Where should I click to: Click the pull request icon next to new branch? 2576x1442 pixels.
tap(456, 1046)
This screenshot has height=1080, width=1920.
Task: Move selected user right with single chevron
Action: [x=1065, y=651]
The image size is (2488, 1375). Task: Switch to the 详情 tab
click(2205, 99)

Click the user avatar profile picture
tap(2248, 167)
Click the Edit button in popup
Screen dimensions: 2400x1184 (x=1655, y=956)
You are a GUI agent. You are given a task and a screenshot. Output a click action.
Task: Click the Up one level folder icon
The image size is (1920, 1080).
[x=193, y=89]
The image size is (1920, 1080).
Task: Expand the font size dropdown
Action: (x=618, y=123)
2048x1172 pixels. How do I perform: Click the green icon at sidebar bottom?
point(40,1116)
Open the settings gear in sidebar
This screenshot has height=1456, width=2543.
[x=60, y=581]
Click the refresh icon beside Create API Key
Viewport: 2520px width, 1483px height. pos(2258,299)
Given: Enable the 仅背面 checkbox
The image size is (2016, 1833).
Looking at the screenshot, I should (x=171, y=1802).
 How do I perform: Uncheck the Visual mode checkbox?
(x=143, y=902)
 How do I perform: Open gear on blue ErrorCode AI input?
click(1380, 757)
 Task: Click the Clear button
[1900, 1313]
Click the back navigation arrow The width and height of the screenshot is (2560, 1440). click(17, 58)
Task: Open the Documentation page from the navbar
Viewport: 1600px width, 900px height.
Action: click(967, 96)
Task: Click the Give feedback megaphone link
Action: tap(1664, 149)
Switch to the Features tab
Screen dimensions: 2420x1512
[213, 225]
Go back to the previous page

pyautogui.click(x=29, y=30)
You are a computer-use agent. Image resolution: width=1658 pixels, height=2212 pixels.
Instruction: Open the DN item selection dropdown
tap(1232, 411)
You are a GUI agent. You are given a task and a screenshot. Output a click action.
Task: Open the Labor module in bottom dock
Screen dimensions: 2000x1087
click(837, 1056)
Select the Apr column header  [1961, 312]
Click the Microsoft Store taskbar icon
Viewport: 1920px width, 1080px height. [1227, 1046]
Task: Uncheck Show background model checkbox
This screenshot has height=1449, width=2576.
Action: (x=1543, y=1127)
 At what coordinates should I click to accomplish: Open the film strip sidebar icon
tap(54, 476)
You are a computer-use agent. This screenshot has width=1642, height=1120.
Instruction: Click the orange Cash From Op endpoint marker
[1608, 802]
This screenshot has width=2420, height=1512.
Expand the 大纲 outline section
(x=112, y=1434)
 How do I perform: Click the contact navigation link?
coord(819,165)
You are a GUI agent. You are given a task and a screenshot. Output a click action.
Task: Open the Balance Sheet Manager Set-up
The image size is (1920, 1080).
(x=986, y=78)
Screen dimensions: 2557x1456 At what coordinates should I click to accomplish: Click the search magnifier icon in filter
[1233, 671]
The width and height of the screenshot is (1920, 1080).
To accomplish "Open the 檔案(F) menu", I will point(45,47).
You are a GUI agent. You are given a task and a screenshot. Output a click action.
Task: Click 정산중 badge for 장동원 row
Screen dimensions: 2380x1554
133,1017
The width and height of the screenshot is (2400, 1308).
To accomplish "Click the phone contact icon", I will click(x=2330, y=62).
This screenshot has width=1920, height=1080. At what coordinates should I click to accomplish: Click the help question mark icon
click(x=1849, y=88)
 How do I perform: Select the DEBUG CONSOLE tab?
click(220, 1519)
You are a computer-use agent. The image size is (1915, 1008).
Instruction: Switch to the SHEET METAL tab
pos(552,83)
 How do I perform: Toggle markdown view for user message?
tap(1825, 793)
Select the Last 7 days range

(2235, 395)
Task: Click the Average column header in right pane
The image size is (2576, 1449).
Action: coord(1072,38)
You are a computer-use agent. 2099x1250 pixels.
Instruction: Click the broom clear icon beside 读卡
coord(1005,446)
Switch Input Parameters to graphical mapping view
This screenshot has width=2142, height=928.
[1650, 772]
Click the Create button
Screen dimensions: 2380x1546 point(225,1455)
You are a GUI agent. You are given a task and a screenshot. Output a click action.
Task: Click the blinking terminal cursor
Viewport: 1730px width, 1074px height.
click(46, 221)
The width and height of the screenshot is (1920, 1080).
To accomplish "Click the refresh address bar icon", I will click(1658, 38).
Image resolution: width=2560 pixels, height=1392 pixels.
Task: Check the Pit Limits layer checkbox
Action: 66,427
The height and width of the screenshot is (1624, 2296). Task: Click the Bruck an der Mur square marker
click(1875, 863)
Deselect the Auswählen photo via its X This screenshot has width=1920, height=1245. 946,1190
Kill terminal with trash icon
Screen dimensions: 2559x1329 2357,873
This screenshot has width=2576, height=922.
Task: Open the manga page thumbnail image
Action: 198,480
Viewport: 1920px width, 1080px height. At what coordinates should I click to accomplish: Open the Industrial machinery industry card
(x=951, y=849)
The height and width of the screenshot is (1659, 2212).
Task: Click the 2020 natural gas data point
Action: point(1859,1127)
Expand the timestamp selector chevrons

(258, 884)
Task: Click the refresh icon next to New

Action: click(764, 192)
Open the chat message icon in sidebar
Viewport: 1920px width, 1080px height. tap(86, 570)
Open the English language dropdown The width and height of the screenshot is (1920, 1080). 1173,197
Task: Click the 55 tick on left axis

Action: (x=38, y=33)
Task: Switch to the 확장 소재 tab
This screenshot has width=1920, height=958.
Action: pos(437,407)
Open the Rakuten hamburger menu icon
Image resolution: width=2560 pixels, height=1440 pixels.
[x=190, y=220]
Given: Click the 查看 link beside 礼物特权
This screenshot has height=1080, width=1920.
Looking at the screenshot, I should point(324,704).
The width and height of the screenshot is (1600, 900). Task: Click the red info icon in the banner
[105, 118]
• • • •
● About this task:
The response should be an exact repeat of the data above.

● Response for this exercise:
Where should I click to: Click the pull request icon next to new branch? 2576x1442 pixels.
tap(456, 1046)
This screenshot has height=1080, width=1920.
Task: Move selected user right with single chevron
Action: [x=1065, y=651]
The image size is (2488, 1375). Task: Switch to the 详情 tab
click(2205, 99)

Click the user avatar profile picture
tap(2248, 167)
Click the Edit button in popup
Screen dimensions: 2400x1184 (x=1655, y=956)
You are a GUI agent. You are given a task and a screenshot. Output a click action.
Task: Click the Up one level folder icon
The image size is (1920, 1080).
[x=193, y=89]
The image size is (1920, 1080).
Task: Expand the font size dropdown
Action: (x=618, y=123)
2048x1172 pixels. How do I perform: Click the green icon at sidebar bottom?
point(40,1116)
Open the settings gear in sidebar
This screenshot has height=1456, width=2543.
[x=60, y=581]
Click the refresh icon beside Create API Key
Viewport: 2520px width, 1483px height. pos(2258,299)
Given: Enable the 仅背面 checkbox
The image size is (2016, 1833).
Looking at the screenshot, I should (x=171, y=1802).
 How do I perform: Uncheck the Visual mode checkbox?
(x=143, y=902)
 How do I perform: Open gear on blue ErrorCode AI input?
click(1380, 757)
 Task: Click the Clear button
[1900, 1313]
Click the back navigation arrow The width and height of the screenshot is (2560, 1440). click(17, 58)
Task: Open the Documentation page from the navbar
Viewport: 1600px width, 900px height.
Action: click(967, 96)
Task: Click the Give feedback megaphone link
Action: tap(1664, 149)
Switch to the Features tab
Screen dimensions: 2420x1512
[213, 225]
Go back to the previous page

pyautogui.click(x=29, y=30)
You are a computer-use agent. Image resolution: width=1658 pixels, height=2212 pixels.
Instruction: Open the DN item selection dropdown
tap(1232, 411)
You are a GUI agent. You are given a task and a screenshot. Output a click action.
Task: Open the Labor module in bottom dock
Screen dimensions: 2000x1087
click(837, 1056)
Select the Apr column header  [1961, 312]
Click the Microsoft Store taskbar icon
Viewport: 1920px width, 1080px height. [1227, 1046]
Task: Uncheck Show background model checkbox
This screenshot has height=1449, width=2576.
Action: (x=1543, y=1127)
 At what coordinates should I click to accomplish: Open the film strip sidebar icon
tap(54, 476)
You are a computer-use agent. This screenshot has width=1642, height=1120.
Instruction: Click the orange Cash From Op endpoint marker
[1608, 802]
This screenshot has width=2420, height=1512.
Expand the 大纲 outline section
(x=112, y=1434)
 How do I perform: Click the contact navigation link?
coord(819,165)
You are a GUI agent. You are given a task and a screenshot. Output a click action.
Task: Open the Balance Sheet Manager Set-up
The image size is (1920, 1080).
(x=986, y=78)
Screen dimensions: 2557x1456 At what coordinates should I click to accomplish: Click the search magnifier icon in filter
[1233, 671]
The width and height of the screenshot is (1920, 1080).
To accomplish "Open the 檔案(F) menu", I will point(45,47).
You are a GUI agent. You are given a task and a screenshot. Output a click action.
Task: Click 정산중 badge for 장동원 row
Screen dimensions: 2380x1554
133,1017
The width and height of the screenshot is (2400, 1308).
To accomplish "Click the phone contact icon", I will click(x=2330, y=62).
This screenshot has width=1920, height=1080. At what coordinates should I click to accomplish: Click the help question mark icon
click(x=1849, y=88)
 How do I perform: Select the DEBUG CONSOLE tab?
click(220, 1519)
You are a computer-use agent. The image size is (1915, 1008).
Instruction: Switch to the SHEET METAL tab
pos(552,83)
 How do I perform: Toggle markdown view for user message?
tap(1825, 793)
Select the Last 7 days range

(2235, 395)
Task: Click the Average column header in right pane
The image size is (2576, 1449).
Action: coord(1072,38)
You are a computer-use agent. 2099x1250 pixels.
Instruction: Click the broom clear icon beside 读卡
coord(1005,446)
Switch Input Parameters to graphical mapping view
This screenshot has width=2142, height=928.
[1650, 772]
Click the Create button
Screen dimensions: 2380x1546 point(225,1455)
You are a GUI agent. You are given a task and a screenshot. Output a click action.
Task: Click the blinking terminal cursor
Viewport: 1730px width, 1074px height.
click(46, 221)
The width and height of the screenshot is (1920, 1080).
To accomplish "Click the refresh address bar icon", I will click(1658, 38).
Image resolution: width=2560 pixels, height=1392 pixels.
Task: Check the Pit Limits layer checkbox
Action: 66,427
The height and width of the screenshot is (1624, 2296). Task: Click the Bruck an der Mur square marker
click(1875, 863)
Deselect the Auswählen photo via its X This screenshot has width=1920, height=1245. 946,1190
Kill terminal with trash icon
Screen dimensions: 2559x1329 2357,873
This screenshot has width=2576, height=922.
Task: Open the manga page thumbnail image
Action: 198,480
Viewport: 1920px width, 1080px height. At what coordinates should I click to accomplish: Open the Industrial machinery industry card
(x=951, y=849)
The height and width of the screenshot is (1659, 2212).
Task: Click the 2020 natural gas data point
Action: point(1859,1127)
Expand the timestamp selector chevrons

(258, 884)
Task: Click the refresh icon next to New

Action: click(764, 192)
Open the chat message icon in sidebar
Viewport: 1920px width, 1080px height. tap(86, 570)
Open the English language dropdown The width and height of the screenshot is (1920, 1080). 1173,197
Task: Click the 55 tick on left axis

Action: (x=38, y=33)
Task: Switch to the 확장 소재 tab
This screenshot has width=1920, height=958.
Action: pos(437,407)
Open the Rakuten hamburger menu icon
Image resolution: width=2560 pixels, height=1440 pixels.
[x=190, y=220]
Given: Click the 查看 link beside 礼物特权
This screenshot has height=1080, width=1920.
Looking at the screenshot, I should point(324,704).
The width and height of the screenshot is (1600, 900). Task: Click the red info icon in the banner
[105, 118]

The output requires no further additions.